╭─ DATA LINES

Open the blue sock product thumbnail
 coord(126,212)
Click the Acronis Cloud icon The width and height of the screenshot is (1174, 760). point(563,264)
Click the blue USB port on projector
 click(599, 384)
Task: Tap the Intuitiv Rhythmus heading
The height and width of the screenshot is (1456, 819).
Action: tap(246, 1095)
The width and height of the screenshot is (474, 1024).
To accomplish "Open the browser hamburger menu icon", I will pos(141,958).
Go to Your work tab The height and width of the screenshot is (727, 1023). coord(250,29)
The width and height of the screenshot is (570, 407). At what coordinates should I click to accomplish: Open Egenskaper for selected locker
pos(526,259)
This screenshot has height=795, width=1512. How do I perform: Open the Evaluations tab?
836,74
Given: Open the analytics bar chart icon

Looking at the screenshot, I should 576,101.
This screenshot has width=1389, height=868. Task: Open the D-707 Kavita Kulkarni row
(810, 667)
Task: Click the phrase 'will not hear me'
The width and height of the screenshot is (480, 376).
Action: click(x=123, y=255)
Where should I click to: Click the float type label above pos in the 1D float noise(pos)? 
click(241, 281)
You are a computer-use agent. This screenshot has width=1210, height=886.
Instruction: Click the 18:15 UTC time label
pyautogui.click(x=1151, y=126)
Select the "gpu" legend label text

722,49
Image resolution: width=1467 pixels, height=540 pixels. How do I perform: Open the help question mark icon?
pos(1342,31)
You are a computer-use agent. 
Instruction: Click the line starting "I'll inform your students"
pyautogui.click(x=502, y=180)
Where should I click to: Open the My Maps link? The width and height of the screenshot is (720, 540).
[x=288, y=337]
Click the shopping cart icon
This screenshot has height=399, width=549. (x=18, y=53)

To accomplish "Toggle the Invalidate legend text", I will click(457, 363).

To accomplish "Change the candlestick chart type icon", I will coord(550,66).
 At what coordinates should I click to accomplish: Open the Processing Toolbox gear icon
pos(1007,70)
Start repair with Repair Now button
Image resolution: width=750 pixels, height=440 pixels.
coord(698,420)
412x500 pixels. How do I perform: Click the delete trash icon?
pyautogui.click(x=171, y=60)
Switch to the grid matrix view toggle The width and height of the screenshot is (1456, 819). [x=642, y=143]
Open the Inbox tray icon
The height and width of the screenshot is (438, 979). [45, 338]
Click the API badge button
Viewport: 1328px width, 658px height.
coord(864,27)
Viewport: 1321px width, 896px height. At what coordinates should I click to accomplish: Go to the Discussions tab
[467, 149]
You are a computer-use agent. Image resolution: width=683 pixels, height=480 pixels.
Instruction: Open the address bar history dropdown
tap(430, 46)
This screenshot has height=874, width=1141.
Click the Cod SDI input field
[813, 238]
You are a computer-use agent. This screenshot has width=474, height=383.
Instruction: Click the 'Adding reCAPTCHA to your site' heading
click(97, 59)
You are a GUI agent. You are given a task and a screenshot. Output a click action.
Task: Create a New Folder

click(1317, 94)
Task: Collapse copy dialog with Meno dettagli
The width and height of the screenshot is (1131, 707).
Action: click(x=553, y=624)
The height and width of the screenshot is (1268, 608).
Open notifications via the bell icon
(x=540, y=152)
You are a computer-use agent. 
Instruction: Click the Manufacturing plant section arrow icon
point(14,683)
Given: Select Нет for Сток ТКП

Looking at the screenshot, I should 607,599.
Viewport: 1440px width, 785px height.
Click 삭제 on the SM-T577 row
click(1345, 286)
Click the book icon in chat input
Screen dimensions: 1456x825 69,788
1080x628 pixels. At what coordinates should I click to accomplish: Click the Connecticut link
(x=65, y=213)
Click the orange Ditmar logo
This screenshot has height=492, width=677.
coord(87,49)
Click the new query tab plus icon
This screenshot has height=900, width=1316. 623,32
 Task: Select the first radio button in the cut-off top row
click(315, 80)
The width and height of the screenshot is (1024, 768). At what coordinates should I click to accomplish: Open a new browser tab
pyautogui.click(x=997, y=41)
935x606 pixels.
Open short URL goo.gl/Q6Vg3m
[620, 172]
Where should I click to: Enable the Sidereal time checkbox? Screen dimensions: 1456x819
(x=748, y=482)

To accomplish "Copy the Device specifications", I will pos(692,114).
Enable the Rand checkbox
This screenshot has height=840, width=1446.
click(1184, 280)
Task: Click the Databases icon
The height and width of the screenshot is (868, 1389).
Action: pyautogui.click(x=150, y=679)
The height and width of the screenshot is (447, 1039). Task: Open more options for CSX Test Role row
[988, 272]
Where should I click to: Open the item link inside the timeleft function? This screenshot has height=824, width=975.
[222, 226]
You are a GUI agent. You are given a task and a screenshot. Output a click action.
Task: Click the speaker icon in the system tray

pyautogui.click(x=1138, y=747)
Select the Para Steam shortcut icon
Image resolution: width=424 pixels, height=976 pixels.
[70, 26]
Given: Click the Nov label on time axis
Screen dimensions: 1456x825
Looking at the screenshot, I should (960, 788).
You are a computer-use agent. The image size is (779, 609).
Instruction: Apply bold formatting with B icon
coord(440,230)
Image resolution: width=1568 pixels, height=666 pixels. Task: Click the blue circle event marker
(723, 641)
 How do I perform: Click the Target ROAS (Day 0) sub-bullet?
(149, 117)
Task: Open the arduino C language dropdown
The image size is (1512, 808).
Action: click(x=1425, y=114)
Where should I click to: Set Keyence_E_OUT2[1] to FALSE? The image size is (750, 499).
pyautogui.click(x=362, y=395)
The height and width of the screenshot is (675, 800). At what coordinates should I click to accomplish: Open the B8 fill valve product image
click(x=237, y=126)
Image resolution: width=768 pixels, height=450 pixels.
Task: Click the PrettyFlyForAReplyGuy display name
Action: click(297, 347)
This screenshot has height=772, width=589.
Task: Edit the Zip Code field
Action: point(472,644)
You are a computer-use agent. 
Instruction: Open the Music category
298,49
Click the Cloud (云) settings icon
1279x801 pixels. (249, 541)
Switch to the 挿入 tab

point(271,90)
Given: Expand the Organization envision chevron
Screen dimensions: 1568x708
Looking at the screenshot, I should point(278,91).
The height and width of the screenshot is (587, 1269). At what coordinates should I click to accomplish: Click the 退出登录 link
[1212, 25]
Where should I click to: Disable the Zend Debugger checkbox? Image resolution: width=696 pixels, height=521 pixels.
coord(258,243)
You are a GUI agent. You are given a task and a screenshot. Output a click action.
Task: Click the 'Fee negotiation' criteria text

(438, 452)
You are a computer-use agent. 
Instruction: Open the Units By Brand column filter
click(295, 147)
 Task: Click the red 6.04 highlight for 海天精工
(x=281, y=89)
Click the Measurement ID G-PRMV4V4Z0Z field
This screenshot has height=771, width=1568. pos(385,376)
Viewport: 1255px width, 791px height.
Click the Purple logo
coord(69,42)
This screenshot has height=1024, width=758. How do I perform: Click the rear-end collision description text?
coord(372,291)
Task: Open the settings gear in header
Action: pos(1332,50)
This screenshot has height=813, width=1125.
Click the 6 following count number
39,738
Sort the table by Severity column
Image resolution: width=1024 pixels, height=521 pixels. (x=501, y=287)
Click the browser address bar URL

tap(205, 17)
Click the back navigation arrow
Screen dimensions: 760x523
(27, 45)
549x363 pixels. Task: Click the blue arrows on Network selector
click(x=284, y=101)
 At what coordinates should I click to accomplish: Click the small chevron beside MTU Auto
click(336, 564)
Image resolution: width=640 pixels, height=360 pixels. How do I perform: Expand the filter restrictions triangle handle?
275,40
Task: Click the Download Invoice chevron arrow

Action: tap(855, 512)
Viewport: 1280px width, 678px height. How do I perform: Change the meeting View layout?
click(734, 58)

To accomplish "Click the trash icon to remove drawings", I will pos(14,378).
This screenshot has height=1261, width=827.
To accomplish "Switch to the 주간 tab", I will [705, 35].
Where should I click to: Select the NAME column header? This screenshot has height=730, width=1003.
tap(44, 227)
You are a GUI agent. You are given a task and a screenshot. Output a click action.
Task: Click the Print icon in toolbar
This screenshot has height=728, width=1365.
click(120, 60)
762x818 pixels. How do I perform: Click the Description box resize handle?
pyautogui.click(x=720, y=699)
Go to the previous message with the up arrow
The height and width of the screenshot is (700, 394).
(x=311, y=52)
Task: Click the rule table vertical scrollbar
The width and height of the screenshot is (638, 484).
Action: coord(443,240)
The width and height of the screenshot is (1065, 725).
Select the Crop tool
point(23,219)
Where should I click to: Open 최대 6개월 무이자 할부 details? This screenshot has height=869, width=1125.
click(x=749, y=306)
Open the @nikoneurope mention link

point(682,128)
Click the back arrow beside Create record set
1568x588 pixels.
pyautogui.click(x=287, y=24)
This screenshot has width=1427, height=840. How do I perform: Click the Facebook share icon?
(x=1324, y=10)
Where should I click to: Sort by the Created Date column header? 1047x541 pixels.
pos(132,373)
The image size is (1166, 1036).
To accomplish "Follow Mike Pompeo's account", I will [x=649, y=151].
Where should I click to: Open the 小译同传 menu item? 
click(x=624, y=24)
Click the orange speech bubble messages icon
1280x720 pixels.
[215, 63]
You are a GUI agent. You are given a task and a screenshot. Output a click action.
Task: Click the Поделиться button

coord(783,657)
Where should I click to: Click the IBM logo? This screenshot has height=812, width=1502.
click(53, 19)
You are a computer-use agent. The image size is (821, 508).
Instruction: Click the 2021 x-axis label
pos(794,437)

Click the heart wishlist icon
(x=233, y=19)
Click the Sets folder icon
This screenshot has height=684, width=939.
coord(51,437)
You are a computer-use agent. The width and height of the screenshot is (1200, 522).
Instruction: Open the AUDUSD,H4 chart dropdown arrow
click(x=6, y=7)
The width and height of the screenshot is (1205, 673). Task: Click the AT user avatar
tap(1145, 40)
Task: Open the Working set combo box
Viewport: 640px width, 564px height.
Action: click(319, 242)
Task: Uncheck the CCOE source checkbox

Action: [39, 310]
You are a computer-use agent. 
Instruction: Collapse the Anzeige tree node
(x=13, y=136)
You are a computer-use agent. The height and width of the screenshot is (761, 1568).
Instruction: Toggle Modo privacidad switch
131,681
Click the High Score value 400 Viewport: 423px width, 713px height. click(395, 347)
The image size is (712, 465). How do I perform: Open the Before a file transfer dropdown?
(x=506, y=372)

╰─

Express the stretch of the records from the line containing "1080x628 pixels. At" through the line containing "pyautogui.click(x=362, y=395)" as a JSON list of strings, one string per line, leaving out blank lines.

[
  "1080x628 pixels. At what coordinates should I click to accomplish: Click the Connecticut link",
  "(x=65, y=213)",
  "Click the orange Ditmar logo",
  "This screenshot has height=492, width=677.",
  "coord(87,49)",
  "Click the new query tab plus icon",
  "This screenshot has height=900, width=1316. 623,32",
  " Task: Select the first radio button in the cut-off top row",
  "click(315, 80)",
  "The width and height of the screenshot is (1024, 768). At what coordinates should I click to accomplish: Open a new browser tab",
  "pyautogui.click(x=997, y=41)",
  "935x606 pixels.",
  "Open short URL goo.gl/Q6Vg3m",
  "[620, 172]",
  "Where should I click to: Enable the Sidereal time checkbox? Screen dimensions: 1456x819",
  "(x=748, y=482)",
  "To accomplish \"Copy the Device specifications\", I will pos(692,114).",
  "Enable the Rand checkbox",
  "This screenshot has height=840, width=1446.",
  "click(1184, 280)",
  "Task: Click the Databases icon",
  "The height and width of the screenshot is (868, 1389).",
  "Action: pyautogui.click(x=150, y=679)",
  "The height and width of the screenshot is (447, 1039). Task: Open more options for CSX Test Role row",
  "[988, 272]",
  "Where should I click to: Open the item link inside the timeleft function? This screenshot has height=824, width=975.",
  "[222, 226]",
  "You are a GUI agent. You are given a task and a screenshot. Output a click action.",
  "Task: Click the speaker icon in the system tray",
  "pyautogui.click(x=1138, y=747)",
  "Select the Para Steam shortcut icon",
  "Image resolution: width=424 pixels, height=976 pixels.",
  "[70, 26]",
  "Given: Click the Nov label on time axis",
  "Screen dimensions: 1456x825",
  "Looking at the screenshot, I should (960, 788).",
  "You are a computer-use agent. The image size is (779, 609).",
  "Instruction: Apply bold formatting with B icon",
  "coord(440,230)",
  "Image resolution: width=1568 pixels, height=666 pixels. Task: Click the blue circle event marker",
  "(723, 641)",
  " How do I perform: Click the Target ROAS (Day 0) sub-bullet?",
  "(149, 117)",
  "Task: Open the arduino C language dropdown",
  "The image size is (1512, 808).",
  "Action: click(x=1425, y=114)",
  "Where should I click to: Set Keyence_E_OUT2[1] to FALSE? The image size is (750, 499).",
  "pyautogui.click(x=362, y=395)"
]